Ah, the memories. Back in high school, the people I hung out with were pretty close to the bottom of the social ladder. That sounds like a bad thing, but for a long time, those years were the highlight of my life. I had all kinds of friends and incredible teachers. My closest friends and I were
hardcore nerds who spent our time doing karate, playing video games, exploring
USENET, and running politically incorrect yet very hilarious characters in roleplaying games like
Cyberpunk,
Call of Cthulhu, and
Dungeons and Dragons. Things were pretty good one step from the bottom.
Stinky, on the other hand, was on the bottom.
Stinky had earned his name by Not Smelling Good (in a similar fashion, Skittle had earned his by wearing a brightly colored shirt to school one day in grade five or so, Woody had earned his by getting an erection in sweatpants while reading poetry in front of the class, and Shovelface by being so ugly you wanted to smack him with a shovel just for breathing your air). He was a lousy student (and also not particularly smart), overweight, and socially inept. As we were the only people in the school willing to even talk to him, he usually hung out with us.

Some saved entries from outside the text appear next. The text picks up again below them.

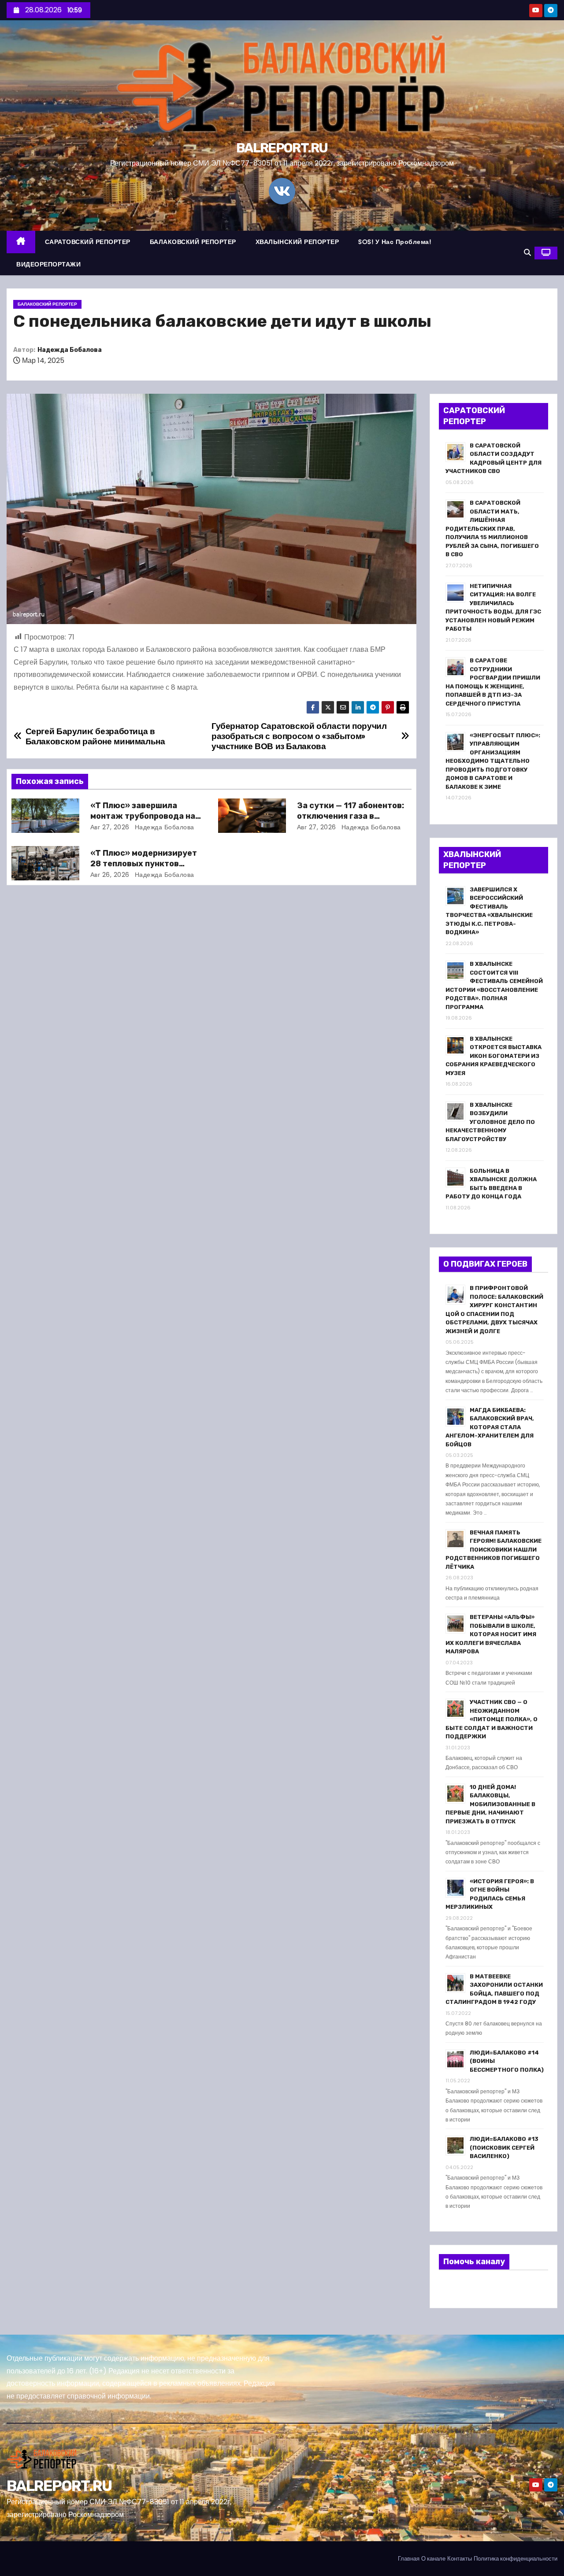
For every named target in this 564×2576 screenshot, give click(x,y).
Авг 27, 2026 (110, 827)
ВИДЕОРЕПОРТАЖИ (48, 264)
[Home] (21, 242)
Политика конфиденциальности (515, 2558)
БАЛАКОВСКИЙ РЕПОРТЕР (193, 241)
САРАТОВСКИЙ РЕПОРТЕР (87, 241)
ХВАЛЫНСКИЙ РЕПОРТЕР (297, 241)
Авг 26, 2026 (110, 874)
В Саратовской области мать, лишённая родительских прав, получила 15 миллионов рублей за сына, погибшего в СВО (492, 528)
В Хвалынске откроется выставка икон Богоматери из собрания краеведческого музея (493, 1055)
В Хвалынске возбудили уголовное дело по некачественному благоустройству (490, 1121)
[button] (527, 253)
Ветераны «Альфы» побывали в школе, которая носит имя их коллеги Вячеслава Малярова (490, 1634)
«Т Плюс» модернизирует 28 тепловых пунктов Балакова (143, 863)
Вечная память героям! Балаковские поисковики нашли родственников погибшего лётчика (493, 1549)
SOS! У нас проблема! (394, 241)
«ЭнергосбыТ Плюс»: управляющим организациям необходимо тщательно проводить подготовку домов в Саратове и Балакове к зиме (492, 761)
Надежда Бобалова (69, 350)
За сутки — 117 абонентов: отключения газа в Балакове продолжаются (350, 816)
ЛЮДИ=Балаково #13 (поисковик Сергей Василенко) (504, 2147)
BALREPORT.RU (282, 148)
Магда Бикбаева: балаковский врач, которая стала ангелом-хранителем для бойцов (489, 1427)
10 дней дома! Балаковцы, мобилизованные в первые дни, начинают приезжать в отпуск (490, 1804)
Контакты (459, 2558)
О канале (433, 2558)
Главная (408, 2558)
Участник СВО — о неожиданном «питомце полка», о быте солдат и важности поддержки (491, 1719)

We treated him like dirt.
It was our ritual to rendezvous at the library before classes started every morning. I would usually get there around 9:15. By then, everyone else (including Stinky) was already there, with the exception of Shovelface. From where we stood, we could see all the way out of the library, down the hall to the stairs. Around 9:25, all eyes would turn that way to watch Shovelface literally running down the hall towards the library. He would burst in through the doors, shout out some GWAR lyrics related to his toxic anal reek, and give Stinky his morning kicks. He would usually kick Stinky about five times. Often Stinky would just take it, but there was one time that he tried to stab him with a dull pen knife. Shovelface didn't notice until we told him, whereas he gave him a couple more kicks for good measure. I did nothing to stop this.
During our final year, some of us were enrolled in a course that gave us access to a video camera. One lunch hour, some of the others borrowed the camera and recorded themselves roughing him up in various classrooms. On a few occasions, teachers walked in on this. Whenever teachers did, my friends pretended it was just an act. Stinky played along, of course. Later on that day I found him sobbing on the stairs, and probably skipping class to do it. I didn't really know what to say to him. I didn't like him either, but I disapproved of his mistreatment and found this episode particularly offensive. I had also done absolutely nothing to stop it. In the end, I left him there without saying anything to him.
There were other torments, including constant namecalling and a text mode video game called "Hunt for Stinky" in which the player wandered around through a simulation of our school trying to kill Stinky with various deadly weapons. Throughout it all, I stood on the sidelines. I did not participate, and I didn't lift a finger in his defence.
I'm lousy with dates, but all this happened around 10 years ago. These days, I know where most of the old crowd is. Most of them ended up being pretty decent people (though Shovelface is very slimy at the bars). One will be my best man next year. Another manages a Radio Shack. Another is studying to be a ninja. I don't know what the hell Shovelface is doing, but he's in the city, and I can find him if I want to. Sometimes I wonder where Stinky is now. I wonder what my life would be like had Stinky cracked under the pressure. Maybe he would have killed himself. Perhaps he would have tried to take us with him, a la Columbine (though I doubt that). Despite his pathos, I admire him for making it through. Finally and most importantly of all, I make sure not to fool myself into thinking I'm blameless for the way he was treated.
There is a moment in Natural Born Killers that really sticks out in my mind. It is when Mallory Knox says to her mother just before putting her to the torch:"You never did nothing."